First day out on the bike and I decide to take a look at a mountain pass I’d been studying on the map, just an hour or two north of Santiago. I couldn’t believe the number of switchbacks on this dirt road across the Andes and I just had to take a look.

I didn’t realise it at the time but the top of the pass, though not particularly high at 3200 metres, was in fact the border between Chile and Argentina. There were some pretty big signs up there in Spanish but I can’t read Spanish, so onward we go. In hindsight, the message I received up there from my cell phone data provider saying ‘welcome to Argentina’ should have been a giveaway, but I was too busy enjoying the ride to figure it out.

Once over the pass and down the other side, I hook back up with Ruta 60 and ride back in the direction I’d come from, this time through an amazing tunnel, only to find myself confronted with Chilean immigration and customs control. Here I was, not stamped out of Chile while trying to re-enter Chile.

> Exercise input

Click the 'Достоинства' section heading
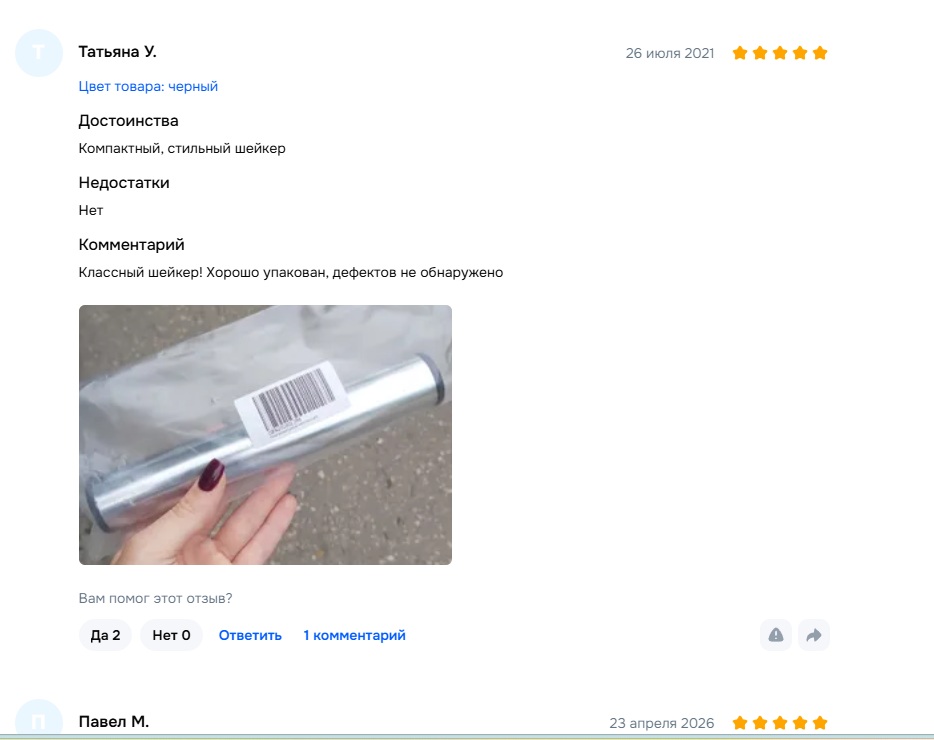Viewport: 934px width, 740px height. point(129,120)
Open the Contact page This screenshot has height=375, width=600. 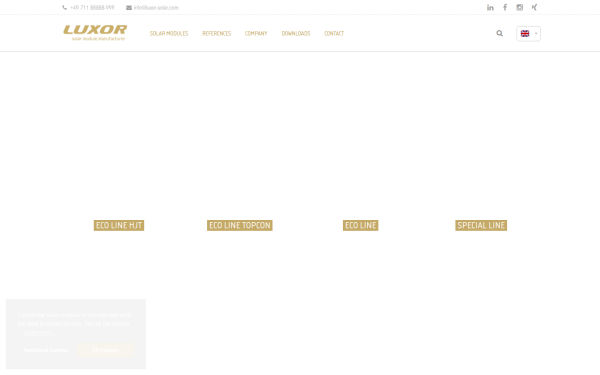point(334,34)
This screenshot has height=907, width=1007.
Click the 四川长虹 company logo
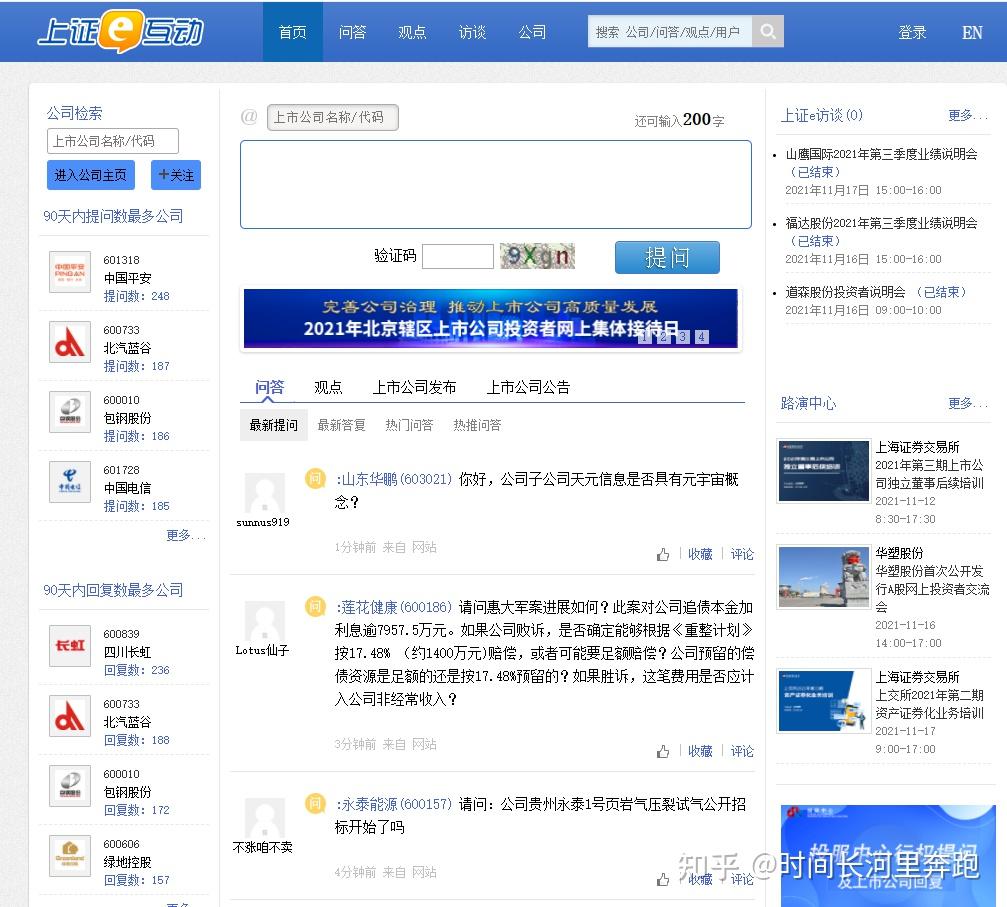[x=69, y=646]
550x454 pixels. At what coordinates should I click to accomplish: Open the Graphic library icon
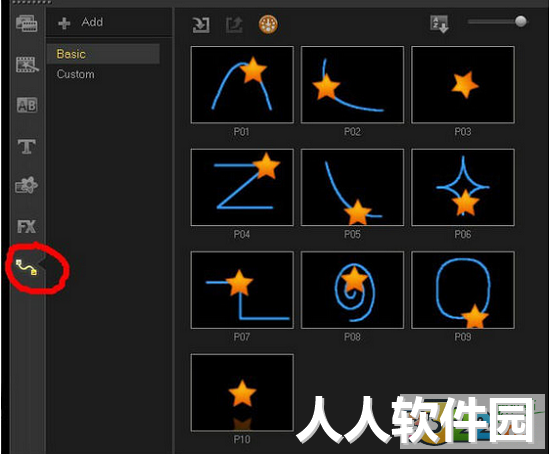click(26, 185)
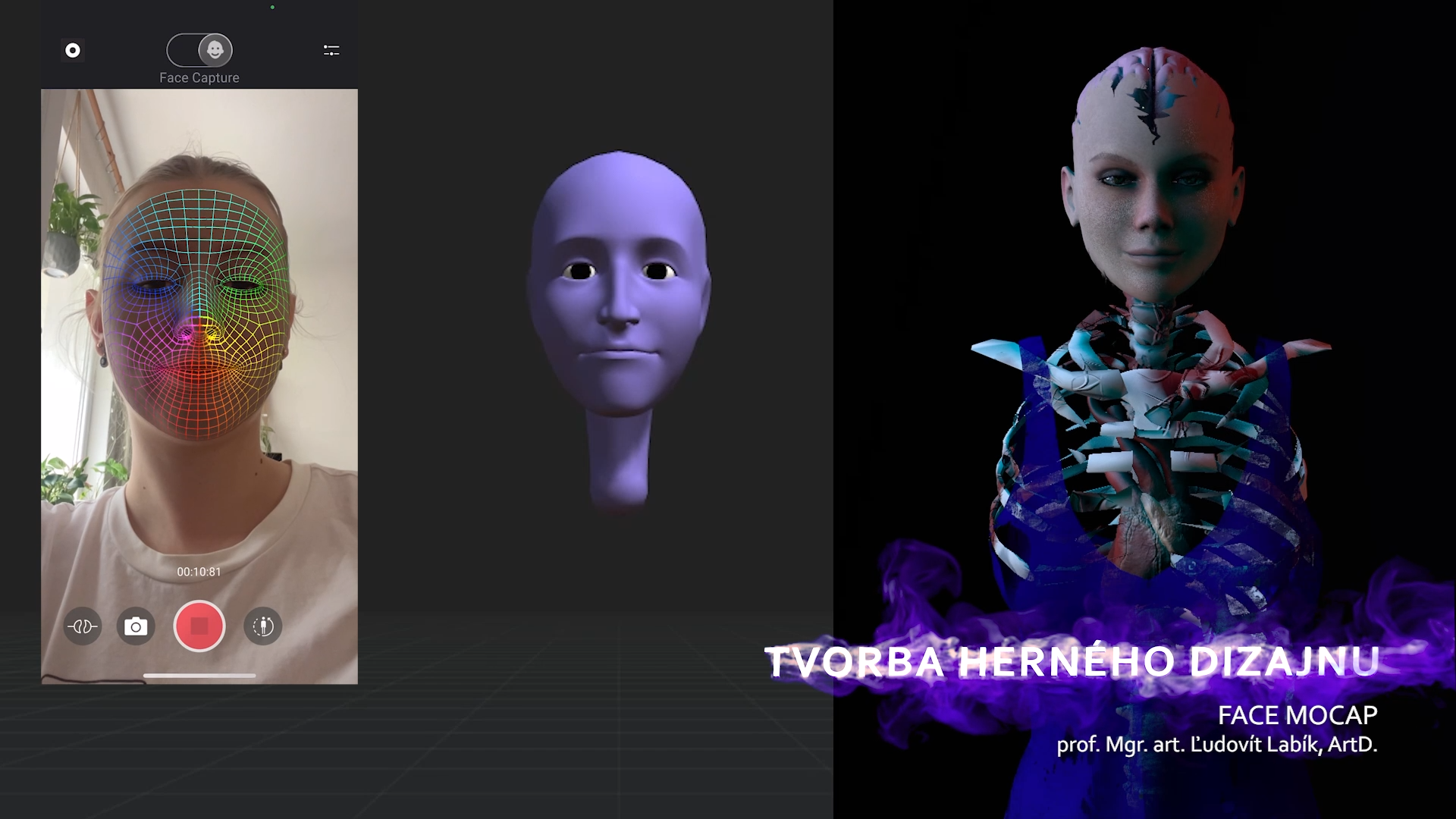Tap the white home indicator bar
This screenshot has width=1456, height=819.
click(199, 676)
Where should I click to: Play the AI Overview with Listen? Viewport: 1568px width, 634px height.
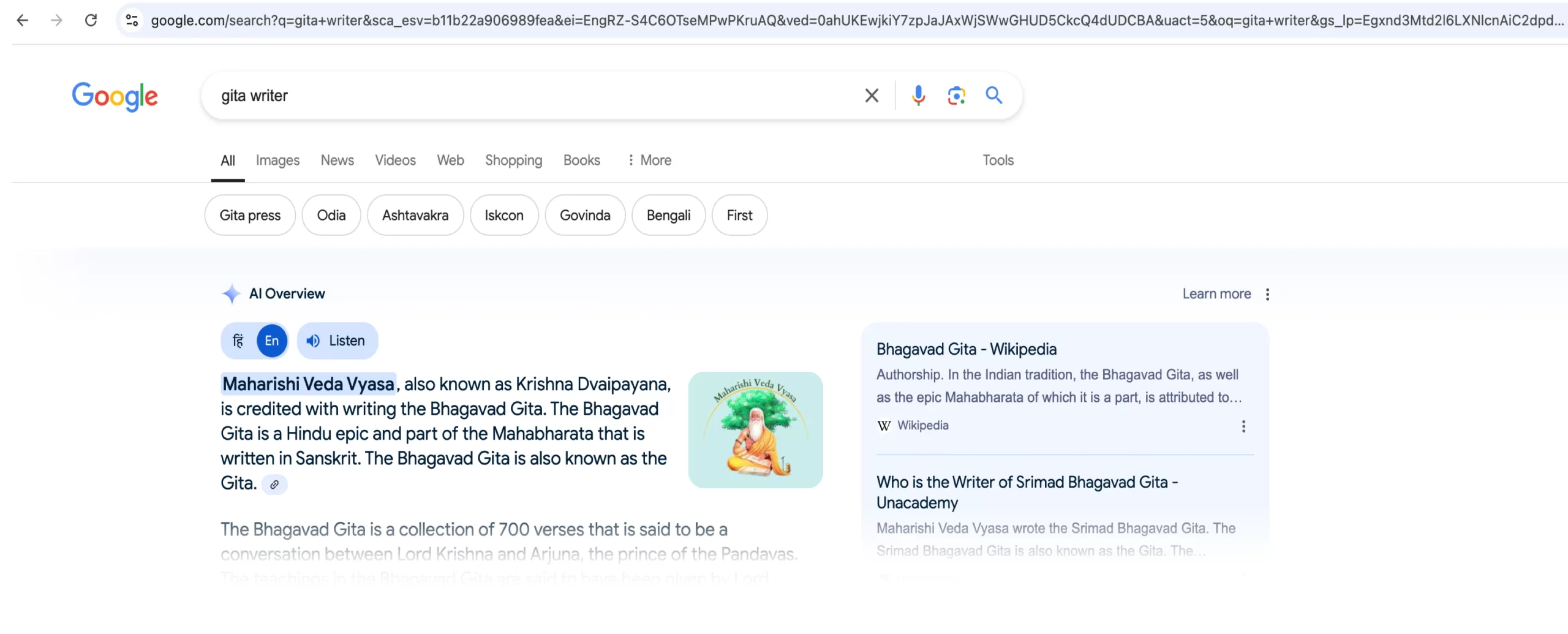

> Complete the following
1. List every proper name of a place or road that appears in the mountain pass account.
2. Echo everything in the listing from the line containing "This screenshot has height=907, width=1007." down to the end of the listing, and leave out the pictures.

> In response
1. Santiago, the Andes, Chile, Argentina, Ruta 60

2.
This screenshot has height=907, width=1007.
Click the 四川长虹 company logo
[x=69, y=646]
550x454 pixels. At what coordinates should I click to accomplish: Open the Graphic library icon
click(26, 185)
Tap the white home indicator bar
This screenshot has width=1456, height=819.
click(199, 676)
Where should I click to: Play the AI Overview with Listen? Viewport: 1568px width, 634px height.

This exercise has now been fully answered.